Example configurations

All configurations in this section are also available in the examples directory of the Lobster source.

Simple dataset processing

The following is an example of a simple python configuration used to process a single dataset:

import datetime

from lobster import cmssw
from lobster.core import AdvancedOptions, Category, Config, StorageConfiguration, Workflow

version = datetime.datetime.now().strftime('%Y%m%d_%H%M')

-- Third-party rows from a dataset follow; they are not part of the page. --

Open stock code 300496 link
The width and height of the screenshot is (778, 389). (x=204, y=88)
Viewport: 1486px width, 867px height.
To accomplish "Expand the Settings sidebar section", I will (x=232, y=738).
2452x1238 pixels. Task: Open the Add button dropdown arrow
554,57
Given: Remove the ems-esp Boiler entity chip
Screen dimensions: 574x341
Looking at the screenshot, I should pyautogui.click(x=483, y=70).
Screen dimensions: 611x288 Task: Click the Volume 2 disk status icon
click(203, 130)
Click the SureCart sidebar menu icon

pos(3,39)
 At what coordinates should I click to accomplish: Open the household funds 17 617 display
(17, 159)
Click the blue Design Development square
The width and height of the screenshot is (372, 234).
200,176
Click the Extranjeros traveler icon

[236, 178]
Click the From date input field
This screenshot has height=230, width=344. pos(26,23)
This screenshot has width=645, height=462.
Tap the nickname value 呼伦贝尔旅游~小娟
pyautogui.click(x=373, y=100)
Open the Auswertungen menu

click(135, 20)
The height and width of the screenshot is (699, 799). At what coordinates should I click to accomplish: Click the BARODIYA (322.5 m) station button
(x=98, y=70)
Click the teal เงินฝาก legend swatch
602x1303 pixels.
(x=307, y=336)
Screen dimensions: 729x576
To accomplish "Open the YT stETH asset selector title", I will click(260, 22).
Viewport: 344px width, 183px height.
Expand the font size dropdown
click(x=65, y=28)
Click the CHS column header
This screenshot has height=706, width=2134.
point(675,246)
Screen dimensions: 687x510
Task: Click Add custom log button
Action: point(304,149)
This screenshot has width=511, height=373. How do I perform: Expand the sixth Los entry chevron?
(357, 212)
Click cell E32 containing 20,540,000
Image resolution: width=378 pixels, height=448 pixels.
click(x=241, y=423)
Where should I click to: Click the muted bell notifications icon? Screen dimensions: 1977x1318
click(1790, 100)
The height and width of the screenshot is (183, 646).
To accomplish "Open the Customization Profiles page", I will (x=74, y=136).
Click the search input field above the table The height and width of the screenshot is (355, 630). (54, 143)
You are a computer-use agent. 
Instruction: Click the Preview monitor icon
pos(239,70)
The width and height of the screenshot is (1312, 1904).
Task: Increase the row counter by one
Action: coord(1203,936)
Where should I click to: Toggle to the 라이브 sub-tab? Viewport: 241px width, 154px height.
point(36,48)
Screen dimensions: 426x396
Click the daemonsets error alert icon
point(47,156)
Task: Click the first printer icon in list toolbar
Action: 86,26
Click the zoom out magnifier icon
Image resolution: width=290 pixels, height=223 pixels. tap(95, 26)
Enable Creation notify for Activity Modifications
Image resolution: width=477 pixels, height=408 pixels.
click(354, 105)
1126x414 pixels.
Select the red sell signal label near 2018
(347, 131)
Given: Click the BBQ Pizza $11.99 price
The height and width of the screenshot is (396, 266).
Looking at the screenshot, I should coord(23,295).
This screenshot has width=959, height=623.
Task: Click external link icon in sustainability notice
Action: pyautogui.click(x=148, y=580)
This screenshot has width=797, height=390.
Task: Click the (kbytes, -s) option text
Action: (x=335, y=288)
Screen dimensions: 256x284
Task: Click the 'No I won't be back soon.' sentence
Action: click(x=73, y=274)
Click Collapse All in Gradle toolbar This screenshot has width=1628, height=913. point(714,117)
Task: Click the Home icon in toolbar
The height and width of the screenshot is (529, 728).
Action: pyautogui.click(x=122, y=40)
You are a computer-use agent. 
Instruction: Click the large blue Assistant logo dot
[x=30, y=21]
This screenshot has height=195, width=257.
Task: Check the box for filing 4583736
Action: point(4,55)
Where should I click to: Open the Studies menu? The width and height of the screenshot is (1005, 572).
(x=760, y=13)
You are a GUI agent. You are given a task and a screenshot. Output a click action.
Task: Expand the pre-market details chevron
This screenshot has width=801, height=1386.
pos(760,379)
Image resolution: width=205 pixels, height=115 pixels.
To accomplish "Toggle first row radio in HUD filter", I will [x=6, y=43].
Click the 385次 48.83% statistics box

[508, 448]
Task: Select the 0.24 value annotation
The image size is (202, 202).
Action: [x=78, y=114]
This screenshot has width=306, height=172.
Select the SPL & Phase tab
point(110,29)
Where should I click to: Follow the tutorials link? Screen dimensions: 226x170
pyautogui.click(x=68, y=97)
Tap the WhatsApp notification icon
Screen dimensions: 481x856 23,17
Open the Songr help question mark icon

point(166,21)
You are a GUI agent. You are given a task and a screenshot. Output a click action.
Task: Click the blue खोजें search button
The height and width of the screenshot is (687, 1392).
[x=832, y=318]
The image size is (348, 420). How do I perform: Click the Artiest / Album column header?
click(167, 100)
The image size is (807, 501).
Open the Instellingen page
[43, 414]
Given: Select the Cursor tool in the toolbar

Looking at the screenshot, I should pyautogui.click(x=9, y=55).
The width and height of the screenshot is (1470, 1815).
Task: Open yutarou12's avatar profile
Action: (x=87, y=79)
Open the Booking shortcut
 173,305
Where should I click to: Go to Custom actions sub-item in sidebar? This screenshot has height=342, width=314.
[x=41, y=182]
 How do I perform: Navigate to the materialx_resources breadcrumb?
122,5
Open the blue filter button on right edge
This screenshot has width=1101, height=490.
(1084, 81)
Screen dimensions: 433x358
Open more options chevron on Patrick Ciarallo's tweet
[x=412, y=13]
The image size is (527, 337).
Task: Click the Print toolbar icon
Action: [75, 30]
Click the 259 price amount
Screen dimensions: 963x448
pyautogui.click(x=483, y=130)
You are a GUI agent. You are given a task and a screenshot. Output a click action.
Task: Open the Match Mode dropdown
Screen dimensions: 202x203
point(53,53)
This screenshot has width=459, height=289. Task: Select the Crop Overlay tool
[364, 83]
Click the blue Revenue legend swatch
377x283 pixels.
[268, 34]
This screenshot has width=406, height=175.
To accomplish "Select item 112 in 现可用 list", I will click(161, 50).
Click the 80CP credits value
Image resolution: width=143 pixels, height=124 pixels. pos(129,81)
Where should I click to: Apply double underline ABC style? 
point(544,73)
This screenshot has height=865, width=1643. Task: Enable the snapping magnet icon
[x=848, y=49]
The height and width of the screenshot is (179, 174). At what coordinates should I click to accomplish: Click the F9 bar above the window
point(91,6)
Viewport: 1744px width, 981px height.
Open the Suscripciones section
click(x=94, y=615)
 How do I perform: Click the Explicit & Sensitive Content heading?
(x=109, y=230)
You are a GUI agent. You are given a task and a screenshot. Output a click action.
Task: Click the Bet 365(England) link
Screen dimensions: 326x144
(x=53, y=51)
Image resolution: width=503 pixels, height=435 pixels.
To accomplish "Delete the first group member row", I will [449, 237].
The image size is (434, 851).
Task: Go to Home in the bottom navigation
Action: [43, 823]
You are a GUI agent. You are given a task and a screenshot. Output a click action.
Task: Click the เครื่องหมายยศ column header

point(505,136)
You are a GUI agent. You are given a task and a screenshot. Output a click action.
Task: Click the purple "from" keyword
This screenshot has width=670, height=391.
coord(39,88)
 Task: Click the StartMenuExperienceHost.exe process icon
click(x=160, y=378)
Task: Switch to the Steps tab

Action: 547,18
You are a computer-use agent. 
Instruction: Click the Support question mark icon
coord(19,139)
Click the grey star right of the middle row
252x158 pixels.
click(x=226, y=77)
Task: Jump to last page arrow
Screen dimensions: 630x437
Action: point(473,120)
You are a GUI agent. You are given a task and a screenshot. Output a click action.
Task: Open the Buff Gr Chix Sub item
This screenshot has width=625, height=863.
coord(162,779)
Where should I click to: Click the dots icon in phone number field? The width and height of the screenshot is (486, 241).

storage = StorageConfiguration(
    output=[
        "hdfs://eddie.crc.nd.edu:19000/store/user/$USER/lobster_test_" + version,
        "file:///hadoop/store/user/$USER/lobster_test_" + version,
        # ND is not in the XrootD redirector, thus hardcode server.
        # Note the double-slash after the hostname!
        "root://deepthought.crc.nd.edu//store/user/$USER/lobster_test_" + version,
        "chirp://eddie.crc.nd.edu:9094/store/user/$USER/lobster_test_" + version,
        "gsiftp://T3_US_NotreDame/store/user/$USER/lobster_test_" + version,
        "srm://T3_US_NotreDame/store/user/$USER/lobster_test_" + version
    ]
)

processing = Category(
    name='processing',
    cores=1,
    runtime=900,
    memory=1000
)

workflows = []

ttH = Workflow(
    label='ttH',
    dataset=cmssw.Dataset(
        dataset='/ttHToNonbb_M125_13TeV_powheg_pythia8/RunIIFall15MiniAODv2-PU25nsData2015v1_76X_mcRun2_asymptotic_v12-v1/MINIAODSIM',
        events_per_task=50000
    ),
    category=processing,
    command='cmsRun simple_pset.py',
    publish_label='test',
    merge_size='3.5G',
    outputs=['output.root']
)

workflows.append(ttH)

config = Config(
    workdir='/tmpscratch/users/$USER/lobster_test_' + version,
    plotdir='~/www/lobster/test_' + version,
    storage=storage,
    workflows=workflows,
    advanced=AdvancedOptions(
        bad_exit_codes=[127, 160],
        log_level=1
    )
)

And using a custom ROOT macro over the same dataset:

import datetime

from lobster import cmssw
from lobster.core import AdvancedOptions, Category, Config, StorageConfiguration, Workflow

version = datetime.datetime.now().strftime('%Y%m%d_%H%M')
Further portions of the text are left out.